Negócios do Esporte

A amnésia seletiva de Nizan Guanaes

Erich Beting

Nizan Guanaes é, há quase uma década, um dos principais responsáveis por propagar e promover a marca do Brasil pelo mundo. O publicitário dono do grupo ABC talvez seja uma das figuras mais influentes no exterior naquilo que diz respeito à promoção do Brasil. A audácia de Nizan em levar suas agências para fora, em exportar o Brasil, em cultivar aquilo que há de melhor no país e em colocar seu trabalho e, consequentemente, o país em pé de igualdade com o que há lá fora é louvável.

Mas, no que diz respeito à Copa do Mundo, o publicitário parece sofrer de uma amnésia seletiva.

Na última terça-feira, em artigo publicado na ''Folha de São Paulo'', mais uma vez Nizan convoca as pessoas a usar o Mundial como plataforma para impulsionar o país e promovê-lo mundialmente. Sob o título de ''Enchendo a bola do Brasil'', o artigo procura defender que o Brasil tem um grande legado com a Copa do Mundo, que é o evento ter aflorado a nossa capacidade de reclamar, protestar.

É lícito e absolutamente válido esse pensamento. O ''despertar'' do gigante talvez seja, realmente, o melhor benefício palpável que exista neste momento pré-Copa do Mundo. Ainda que muito do discurso anticopa seja vazio, ou maquiado, é fato que nos tornamos muito mais críticos a partir do momento em que questionamos se todo o esforço que está sendo feito é válido ou se temos outras prioridades atualmente.

Só que, ao defender o direito de reclamar e conclamar para que as pessoas, nos 30 dias de Copa, esqueçam as mazelas e tratem tudo numa muito boa, como se não houvesse problema em absolutamente nada, Nizan peca pela amnésia.

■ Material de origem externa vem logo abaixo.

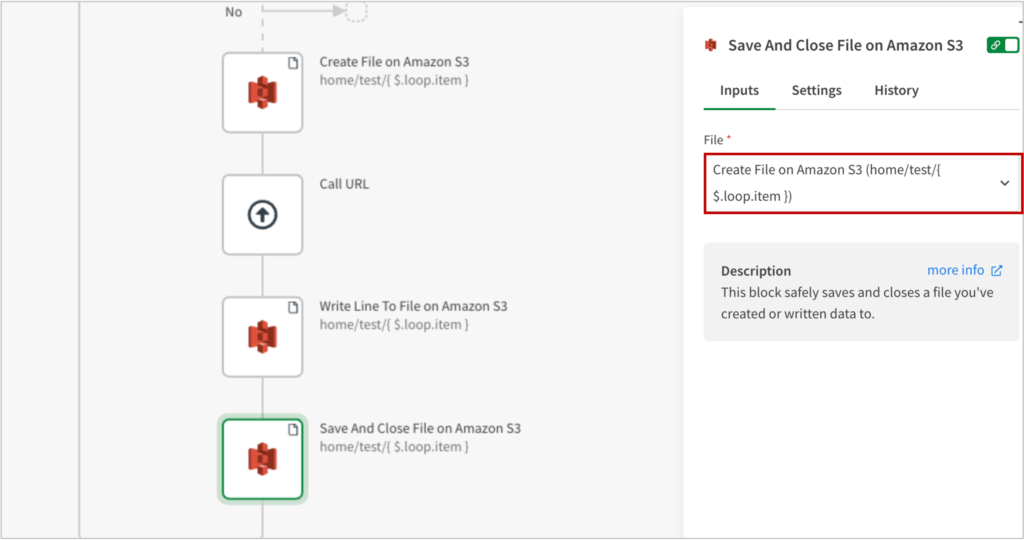The image size is (1024, 540).
Task: Click the Save And Close File panel title
Action: 845,45
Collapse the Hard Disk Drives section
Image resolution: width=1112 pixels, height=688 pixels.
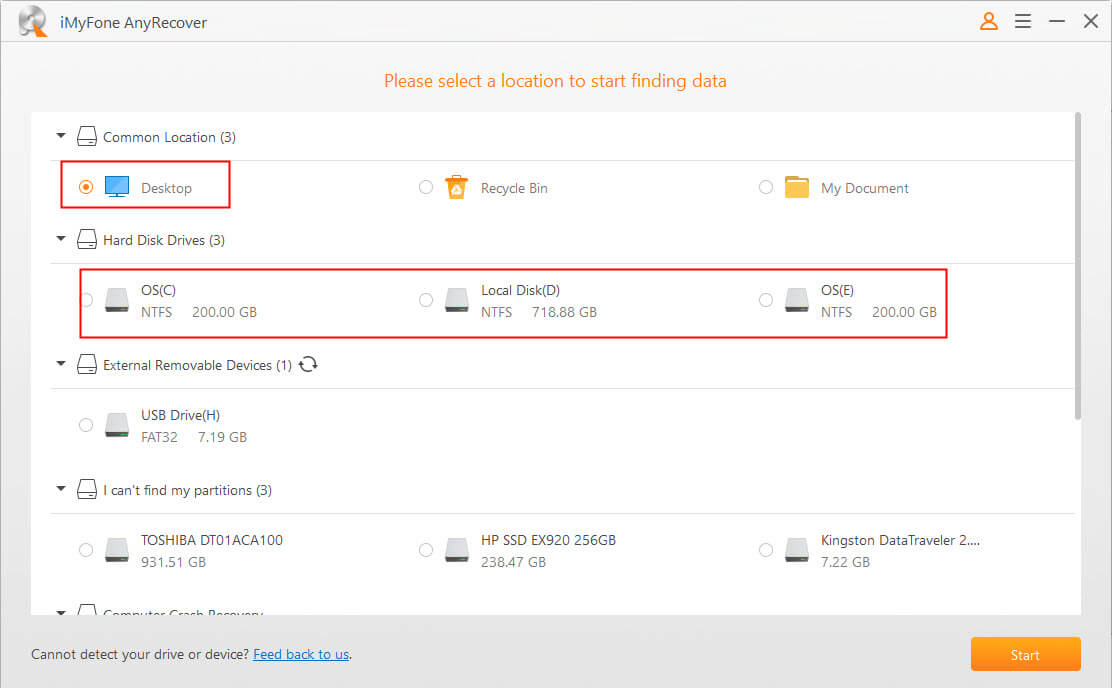click(x=61, y=240)
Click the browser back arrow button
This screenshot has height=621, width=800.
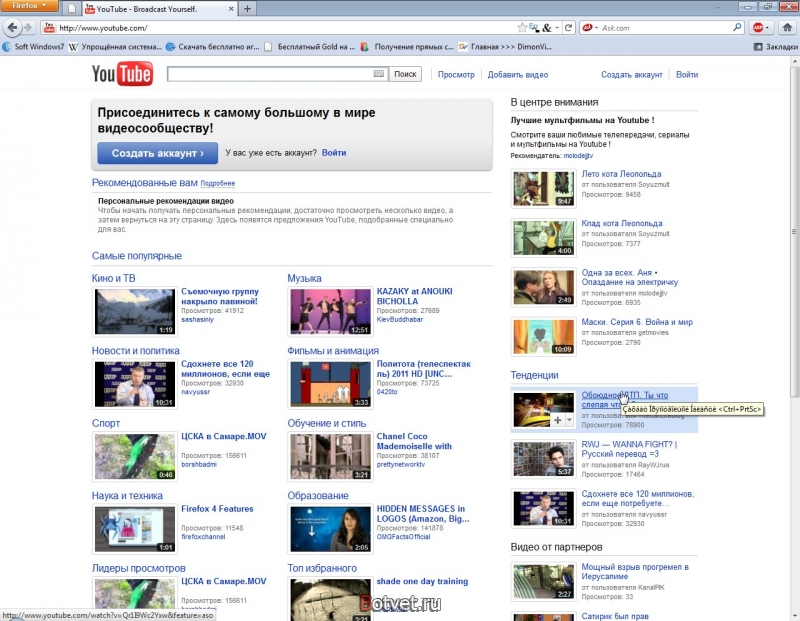pos(13,28)
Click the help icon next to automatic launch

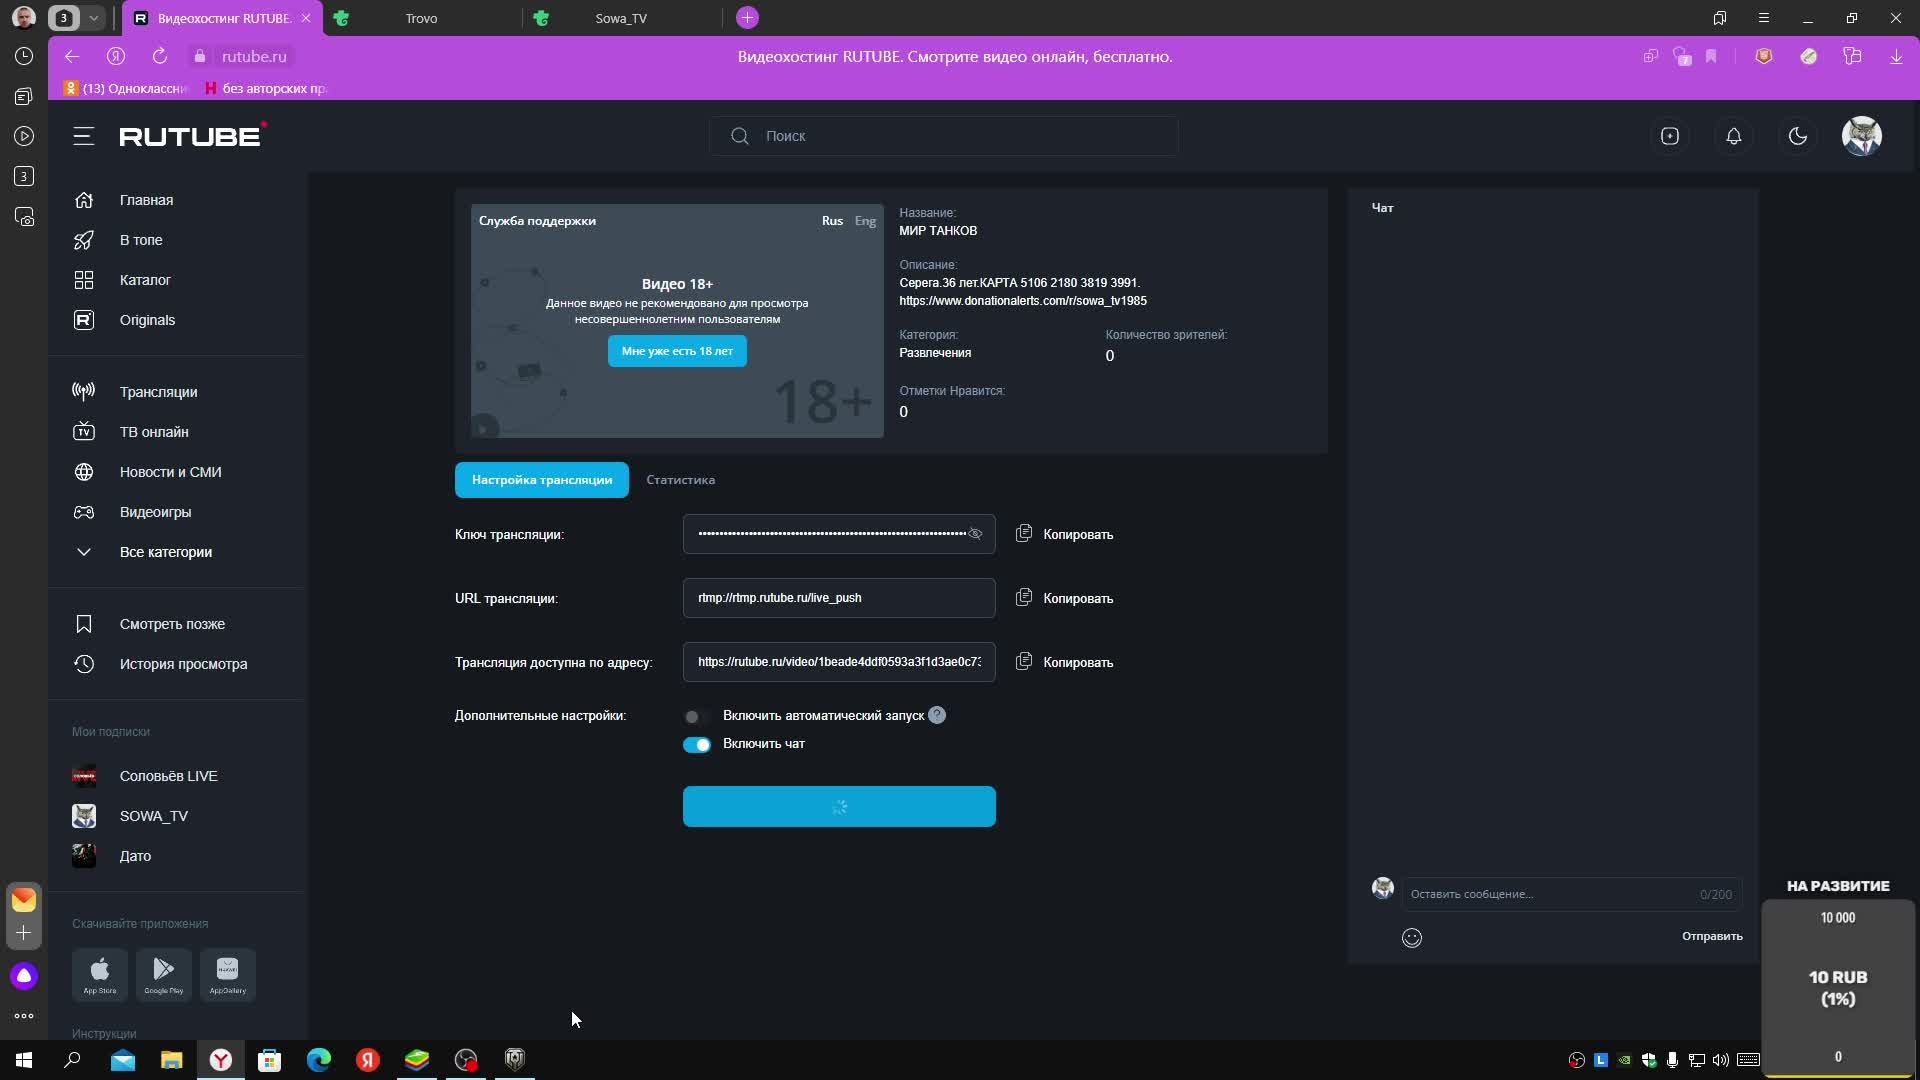click(x=936, y=715)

Não foi a mesma agência África, da qual ele é dono, que criou a campanha ''Imagina'', para a Brahma? Não era essa agência que defendia que os ''pessimistas de plantão'' tinham de parar de reclamar do caos que haveria na Copa e substituir o bordão ''imagina na Copa'' por ''imagina a festa''? Como pode, então, a mesma pessoa que defende isso numa propaganda vir dizer que o legado do evento é termos aprendido a protestar?

Isso não é ser pessimista de plantão? Ou será que defender os protestos não é apenas aproveitar o momento para não levar bordoada por ser ''ufanista de plantão''?

Se tivesse comparecido, a negócios ou a lazer, em outros megaeventos, Nizan saberia que eles são, em qualquer rincão do planeta, excelente e importante plataforma para protestos. Os grandes eventos esportivos são momentos muito bem apropriados por minorias para exporem suas necessidades. É uma espécie de ônus que eles pagam por terem se tornado tão poderosos. A mídia de todo o mundo está lá. E, como boa mídia que é, está no evento ávida por notícia, a favor ou contra, mas que cause repercussão.

Em 7 de julho de 2005, o metrô de Londres foi atacado por uma série de atentados a bomba. Dois dias antes, a cidade havia sido escolhida sede dos Jogos Olímpicos. No verão de 2012, tudo transcorreu em paz na cidade britânica, mas diversos pequenos protestos, de diferentes etnias, eram presença constante na estação de Stratford, ponto de parada do metrô que levava ao Parque Olímpico. Ainda bem!

Em março de 2008, pré-Jogos Olímpicos de Pequim, uma série de protestos pró-independência do Tibete eclodiu não apenas na China, mas em diversos outros países. Algumas dezenas de mortos foram contabilizados oficialmente pela sempre obscura ditadura chinesa. Fazia muitos anos que não se dava tanta voz e mídia para isso.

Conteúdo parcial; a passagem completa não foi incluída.